Моя реальность совместилась с окружающим миром по сказочным законам: в тот момент, когда часы дворца пробили полночь. Впрочем, сказка моя была очень страшной, чего пока не понимал никто из гостей.
Жуткий, потусторонний скрежет доселе молчавших дверей оборвал разговоры в зале, привлекая внимание присутствующих к новой гостье. Тонкая гибкая девичья фигура, звонко цокая каблучками и задорно улыбаясь под полумаской, вбежала в зал. Церемониймейстер отобразил на лице растерянность и закопался в свои списки, тщетно пытаясь найти там неучтённую гостью.
А пёстрая и яркая бабочка, которую напоминала своим нарядом и лёгкими движениями девушка, порхнула в центр зала. Опомнившиеся музыканты грянули что-то весело-зажигательное, и гости стряхнули оцепенение, кое-кто начал танец.
А Её тем временем перехватил мужчина в чёрном наряде и простой белой маске без узоров, за талию рванул к себе, вынуждая прижаться ближе. На них почти никто не смотрел; ну и пусть, что этого мужчину тоже никто не знал, и никто не видел, откуда он взялся. Это же маскарад, кому какое дело? Может быть, потом кто-то вспомнит, как Он спускался по одной из боковых лестниц, как стоял у стены с бокалом игристого вина, как увидел Её и ринулся вперёд. Но сейчас Они были частью толпы.

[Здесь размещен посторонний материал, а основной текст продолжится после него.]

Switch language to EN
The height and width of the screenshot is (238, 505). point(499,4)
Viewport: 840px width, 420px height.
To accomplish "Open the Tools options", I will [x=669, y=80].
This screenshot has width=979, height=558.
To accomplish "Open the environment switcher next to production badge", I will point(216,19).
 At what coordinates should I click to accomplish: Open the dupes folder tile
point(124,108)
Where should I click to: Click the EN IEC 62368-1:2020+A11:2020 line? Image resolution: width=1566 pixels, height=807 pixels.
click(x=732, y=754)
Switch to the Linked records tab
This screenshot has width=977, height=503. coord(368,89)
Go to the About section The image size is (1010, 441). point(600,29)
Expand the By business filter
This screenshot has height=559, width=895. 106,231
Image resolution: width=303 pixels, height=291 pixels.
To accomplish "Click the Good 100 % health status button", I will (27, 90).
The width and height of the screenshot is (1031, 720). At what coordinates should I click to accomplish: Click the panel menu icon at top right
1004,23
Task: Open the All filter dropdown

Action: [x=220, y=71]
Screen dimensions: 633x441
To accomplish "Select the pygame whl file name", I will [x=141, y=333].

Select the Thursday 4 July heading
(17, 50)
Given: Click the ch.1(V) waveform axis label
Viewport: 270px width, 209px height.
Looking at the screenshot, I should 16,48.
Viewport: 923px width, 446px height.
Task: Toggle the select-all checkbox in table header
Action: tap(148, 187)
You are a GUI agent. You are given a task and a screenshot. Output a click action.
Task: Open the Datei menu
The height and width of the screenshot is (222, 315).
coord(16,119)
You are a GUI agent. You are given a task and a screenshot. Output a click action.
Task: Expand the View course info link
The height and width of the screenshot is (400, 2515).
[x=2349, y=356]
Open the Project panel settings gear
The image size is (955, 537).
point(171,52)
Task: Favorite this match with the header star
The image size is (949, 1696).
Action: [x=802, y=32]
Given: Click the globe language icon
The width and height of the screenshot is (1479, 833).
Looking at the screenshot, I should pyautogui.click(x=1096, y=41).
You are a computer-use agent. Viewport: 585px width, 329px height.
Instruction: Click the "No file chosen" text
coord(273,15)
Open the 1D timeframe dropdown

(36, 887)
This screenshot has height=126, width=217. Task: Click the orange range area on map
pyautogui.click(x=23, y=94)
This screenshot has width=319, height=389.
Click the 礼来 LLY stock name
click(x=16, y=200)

Всё изменилось очень быстро. С грохотом и звоном разлетелся в мелкие осколки витраж. Дождь битого стекла обрушился на гостей; завизжали дамы, кого-то посекло осколками, кто-то начал требовать целителя. А с потолка по нисходящей спирали, под скрип и стоны сбившихся с ритма музыкальных инструментов, с хохотом побежала сцепившаяся руками процессия из мужчин и женщин. Люди, испуганно шепчась, прянули в стороны, освобождая место новым гостям.
Никто пока ещё не понимал, что происходит. Даже когда новоприбывшие своим пением, гиканьем и несколькими чуть расстроенными музыкальными инструментами заглушили и без того деморализованный оркестр. Даже когда закружили в своём танце пёструю бабочку, обтекая своим вниманием фигуру в чёрном. Даже когда безликая маска дёрнула к себе взвизгнувшую и перепуганную барышню, попавшуюся под руку, а пёстрая бабочка с весёлым заразительным смехом утащила в круг белоснежную фигуру хозяина вечера. Постепенно танец захватил всех гостей, кто-то убрал осколки, кто-то оказал пострадавшим помощь, и о новоприбывших забыли.
Кто-то запнулся, когда зал исподволь окутал сладковатый запах тлена с железистым привкусом крови. Но не понял. А потом бабочка, всё так же весело смеясь, выхватила из декоративных ножен какого-то кавалера не менее декоративный нож и лёгким, уверенным движением, не снимая с лица улыбки, вспорола себе горло. Широко, размашисто, от одного уха до другого. Кровь плеснула на ближайших гостей и белый мрамор пола.